Celui qui n'avait jamais vu la mer est la cinquième
histoire du recueil Mondo et autres histoires qui date de 1978 et présente des
personnages en rupture avec l'univers étriqué de la vie quotidienne, technocratique et
qui cherchent à voir avidement le monde.
Introduction
Daniel, le héros de Celui qui n'avait jamais vu la mer,
s'échappe un jour du lycée où il s'étiole pour découvrir celle dont il rêve depuis
toujours : la mer. Le passage est presque la fin de l'épisode central de la nouvelle,
avant l'épilogue où le narrateur laisse inconnu le destin de Daniel et revient au lycée
où traîne encore mystérieusement l'idée de ce rêve. L'épisode est construit comme
une suite d'élans successifs, de marée montante. Les mouvements de tous les éléments
et de Daniel miment ce flux montant. Mais l'harmonie qui règne entre le personnage et la
mer est celle du temps, de l'éternité.
Une ample marée montante
La mer
- " La mer était belle " : le terme " mer
" ouvre le texte de façon exclamative, admirative et annonce la suite. La mer est
formée d'une "plaine" sujette aux mouvements des marées (" basse "

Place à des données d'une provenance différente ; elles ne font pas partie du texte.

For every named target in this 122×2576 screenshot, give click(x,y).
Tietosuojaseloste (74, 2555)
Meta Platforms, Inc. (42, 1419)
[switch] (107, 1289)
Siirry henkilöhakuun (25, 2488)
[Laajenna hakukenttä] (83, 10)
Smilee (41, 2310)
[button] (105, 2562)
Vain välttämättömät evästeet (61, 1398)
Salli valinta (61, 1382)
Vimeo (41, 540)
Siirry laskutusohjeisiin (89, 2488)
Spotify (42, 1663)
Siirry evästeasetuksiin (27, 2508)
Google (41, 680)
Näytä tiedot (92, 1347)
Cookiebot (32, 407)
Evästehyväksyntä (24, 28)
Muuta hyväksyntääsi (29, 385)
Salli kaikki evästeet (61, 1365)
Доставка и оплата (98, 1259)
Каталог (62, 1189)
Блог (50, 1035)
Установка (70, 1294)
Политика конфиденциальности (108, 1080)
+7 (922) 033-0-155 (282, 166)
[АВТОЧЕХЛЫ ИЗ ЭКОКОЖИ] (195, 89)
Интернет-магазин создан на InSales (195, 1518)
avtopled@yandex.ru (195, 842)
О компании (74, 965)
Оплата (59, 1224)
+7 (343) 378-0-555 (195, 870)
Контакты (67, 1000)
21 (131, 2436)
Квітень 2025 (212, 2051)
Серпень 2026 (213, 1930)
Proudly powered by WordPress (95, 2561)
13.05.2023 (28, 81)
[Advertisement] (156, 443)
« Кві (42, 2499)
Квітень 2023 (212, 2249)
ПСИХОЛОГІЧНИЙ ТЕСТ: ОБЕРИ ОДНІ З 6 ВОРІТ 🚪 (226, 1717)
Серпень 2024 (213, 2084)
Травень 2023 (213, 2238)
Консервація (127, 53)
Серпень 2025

ou qui " remontait le rivage " et même à des catastrophes (" naufrages et
tempêtes ") Mais elle se définit surtout par les vagues.
- Le mouvement des vagues : il est à la fois vertical (ascension/
descente) et horizontal. L'ascension suivie de la chute est reprise : "
fusaient/retombaient " ; " hautes/s'écrasaient ". Le mouvement
horizontal va vers la terre. Il a " porté " Sindbad " jusqu'à l'île du
roi Mihrage "et le soleil pousse les vagues " contre la terre ".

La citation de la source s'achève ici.